* WORK TO BE COMPLETED *
From the entries that follow, pick out all lines holding "agent".

* PROVIDED RECORDS *
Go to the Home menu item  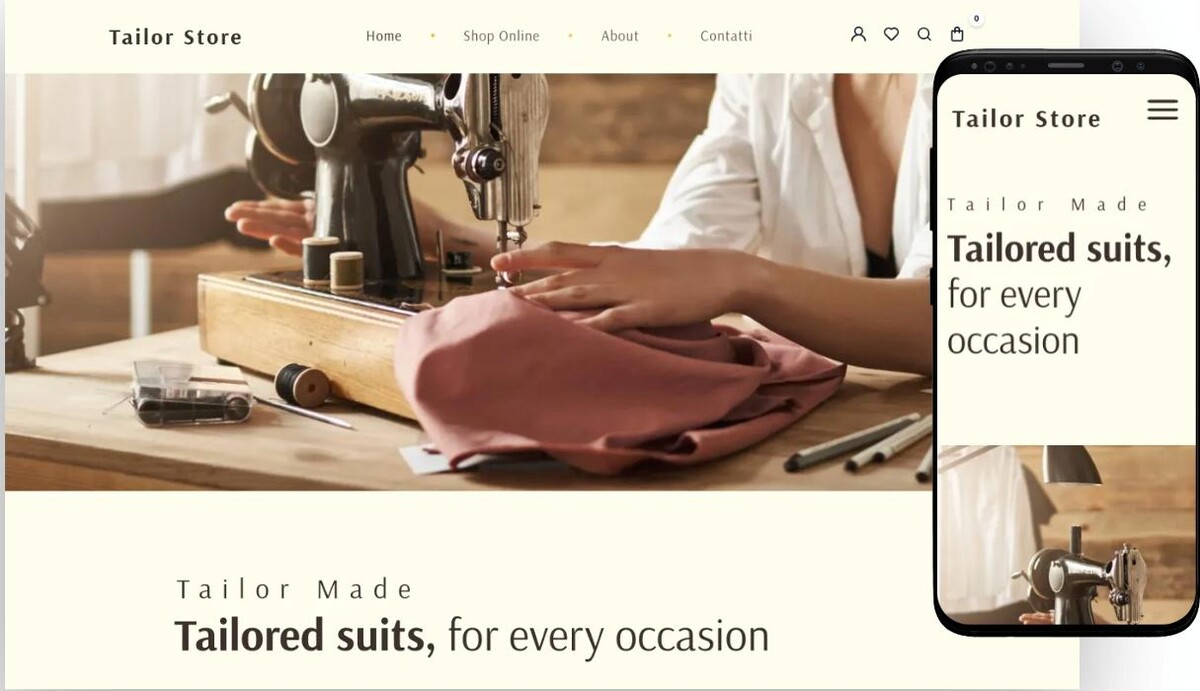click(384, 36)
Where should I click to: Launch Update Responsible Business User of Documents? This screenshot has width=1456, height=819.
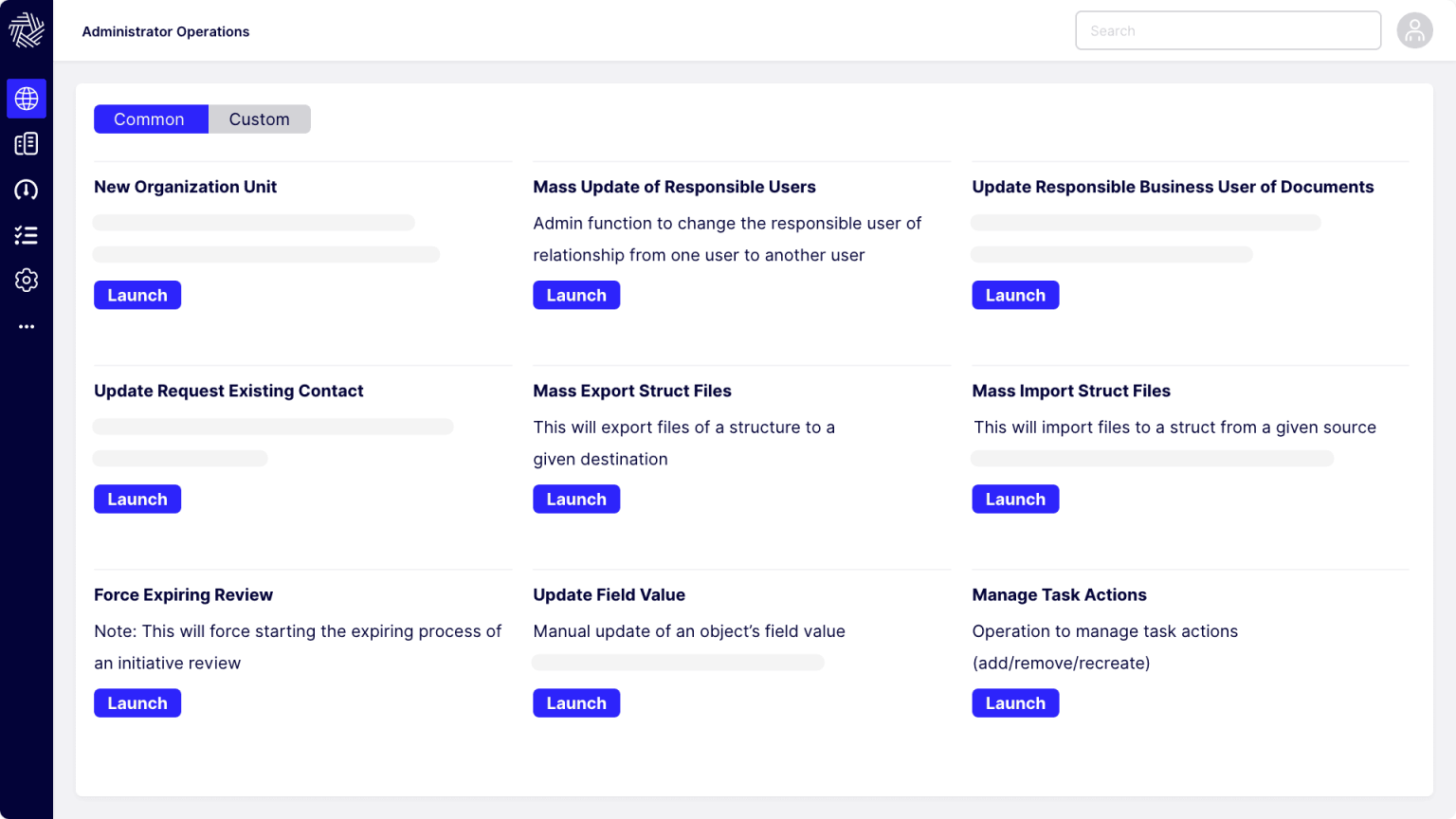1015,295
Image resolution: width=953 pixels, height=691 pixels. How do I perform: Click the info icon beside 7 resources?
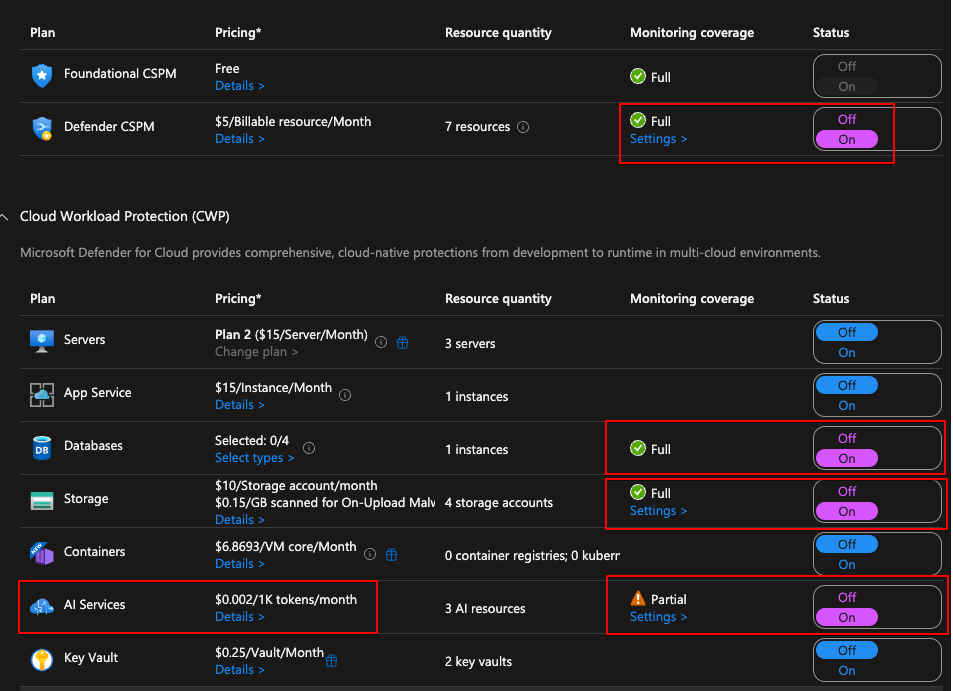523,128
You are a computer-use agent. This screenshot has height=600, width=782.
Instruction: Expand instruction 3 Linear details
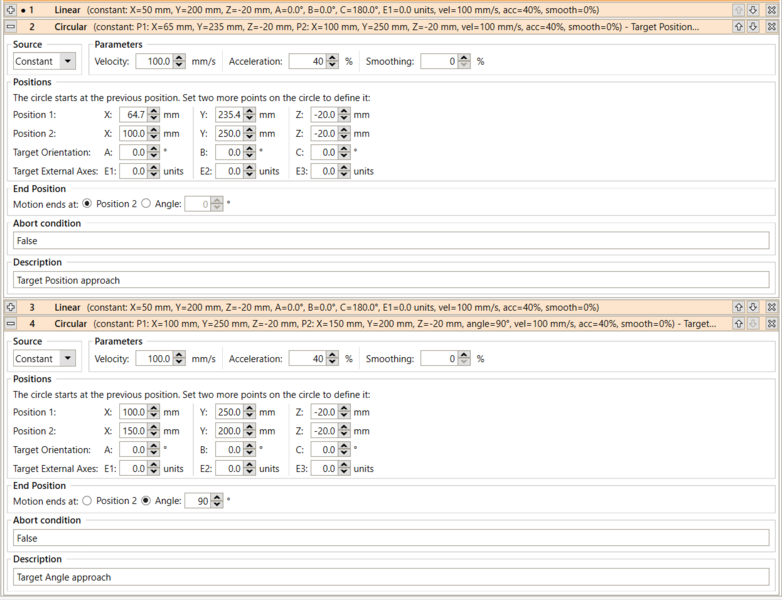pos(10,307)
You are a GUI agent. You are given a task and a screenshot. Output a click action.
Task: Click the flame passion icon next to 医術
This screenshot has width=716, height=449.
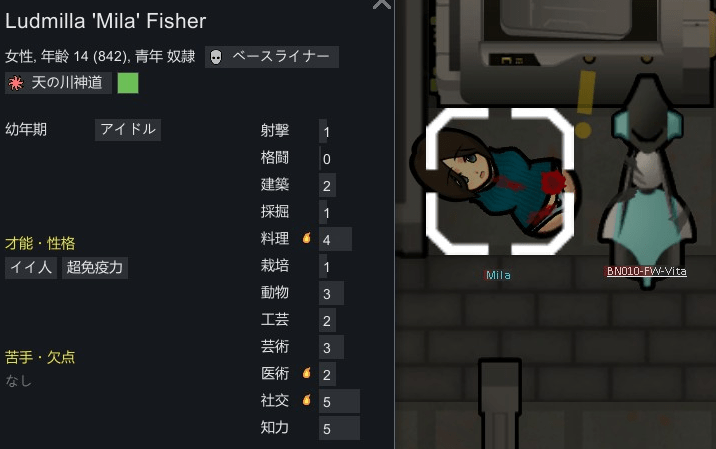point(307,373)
* * *
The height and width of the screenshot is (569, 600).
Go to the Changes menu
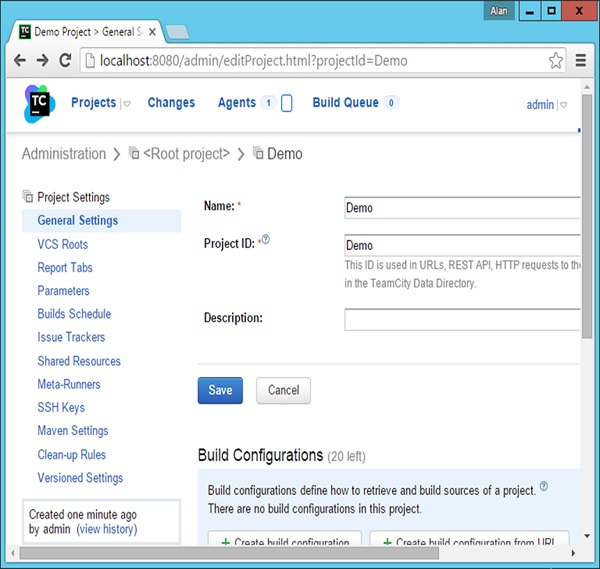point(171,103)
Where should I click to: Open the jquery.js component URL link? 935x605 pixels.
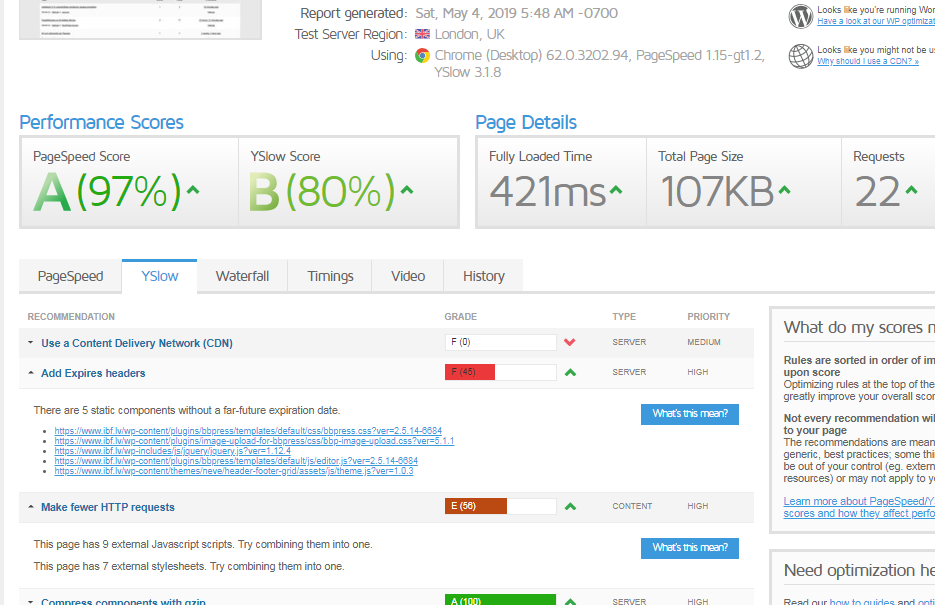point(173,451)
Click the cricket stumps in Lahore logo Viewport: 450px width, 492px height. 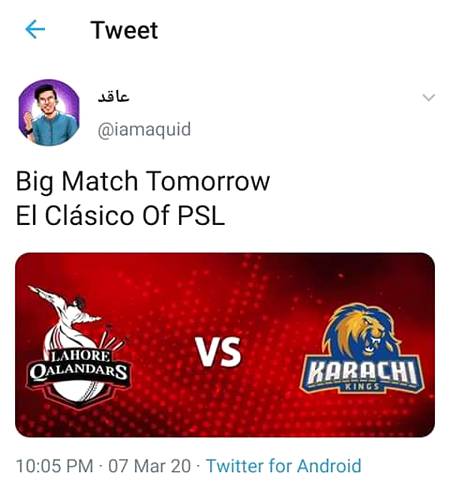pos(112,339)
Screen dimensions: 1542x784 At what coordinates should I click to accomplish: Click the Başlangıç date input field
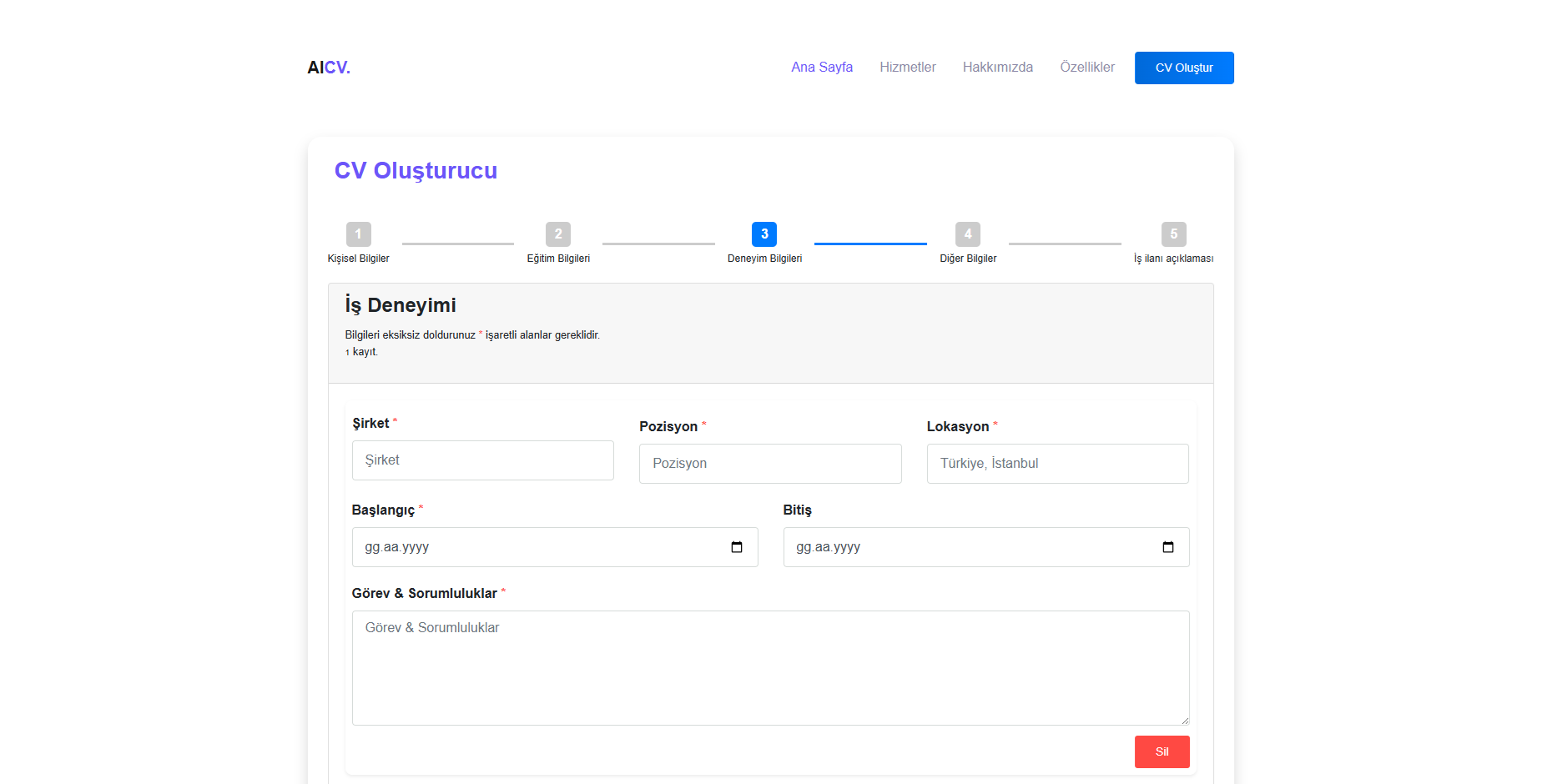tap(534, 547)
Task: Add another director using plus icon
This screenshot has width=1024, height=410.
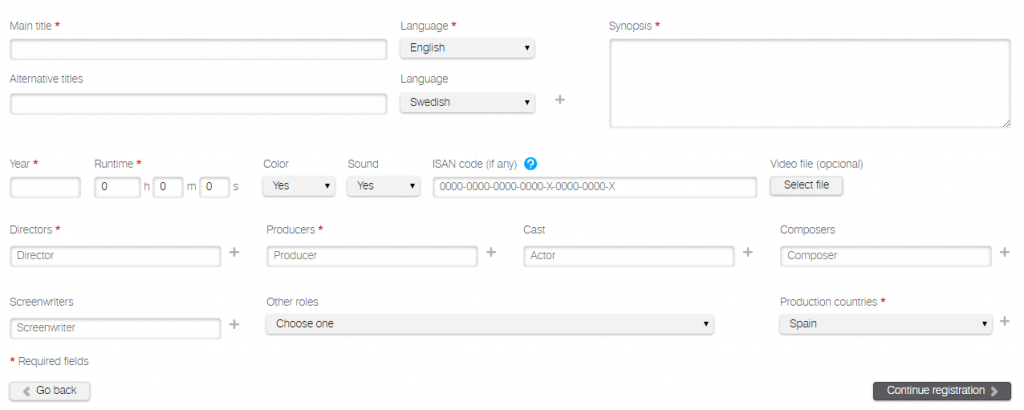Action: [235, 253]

* TASK OUTPUT *
You are a computer-use agent. This screenshot has height=600, width=782.
You are a GUI agent. You are given a task and a screenshot. Output a click action.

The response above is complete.